» **ABOUT THIS TASK**: Continue the passage on Shahrzad Naghibzadeh's PhD thesis about image formation for future radio telescopes, starting after its final sentence.

On Friday December 7th, Shahrzad Naghibzadeh successfully defended her PhD thesis Image Formation for Future Radio Telescopes at TUDelft. Starting in 2014, Dr Naghibzadeh started her work on image formation in the NWO BBBD DRIFT project at TUDelft. This was conducted in the context of the ASTRON-IBM DOME project, and supported by the Province of Drenthe and the Ministry of Economic Affairs.

The advent of exa-scale next generation radio telescopes poses challenges in data handling, requiring data to be processed quasi-realtime. Traditional pixel-based imaging algorithms such as CLEAN are not easily scalable to very large images especially when combined with high spatial resolution requirements. Also the processing load for traditional techniques becomes an issue. A related challenge is that radio astronomy imaging in most cases is an ill-posed problem, meaning that a single unique solution is not guaranteed.

» **DATA BLOCK**:
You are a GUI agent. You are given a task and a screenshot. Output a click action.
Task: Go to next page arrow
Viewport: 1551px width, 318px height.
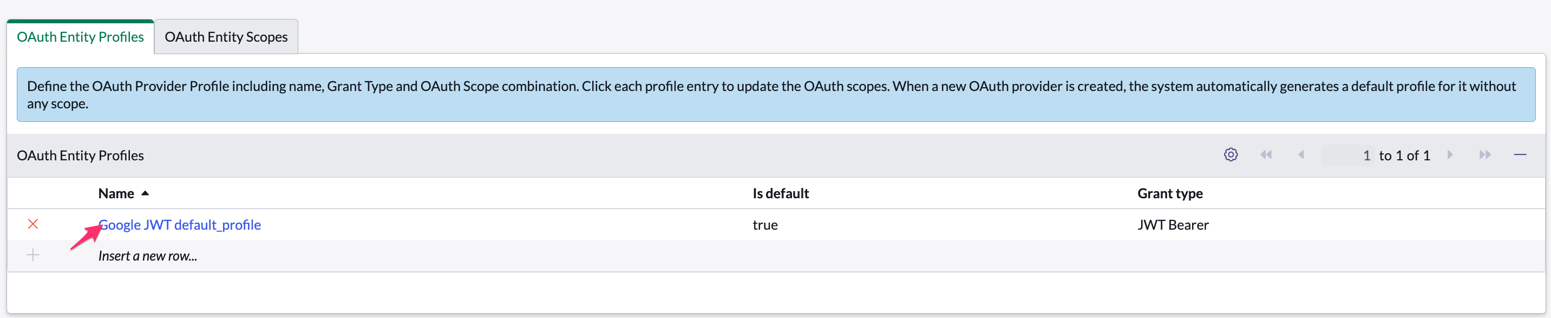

» **EXERCISE RESULT**:
To tackle this, dr Naghibzadeh applied several regularization approaches, and split the field of view into several regions for different source densities. Using efficient iterative inversion methods, including the so-called Krylov subspaces (a concept introduced in 1931), it was shown that the new approach (PRIFIRA) is computationally less demanding than traditional pixel-based approaches, and a good candidate for the snapshot imaging pipeline of the next generation radio telescopes.

This is not the end of this line of research, indeed, further testing on large data sets and joint calibration and imaging studies with PRIFIRA are logical next steps. But that is to be defined in the context of a new project.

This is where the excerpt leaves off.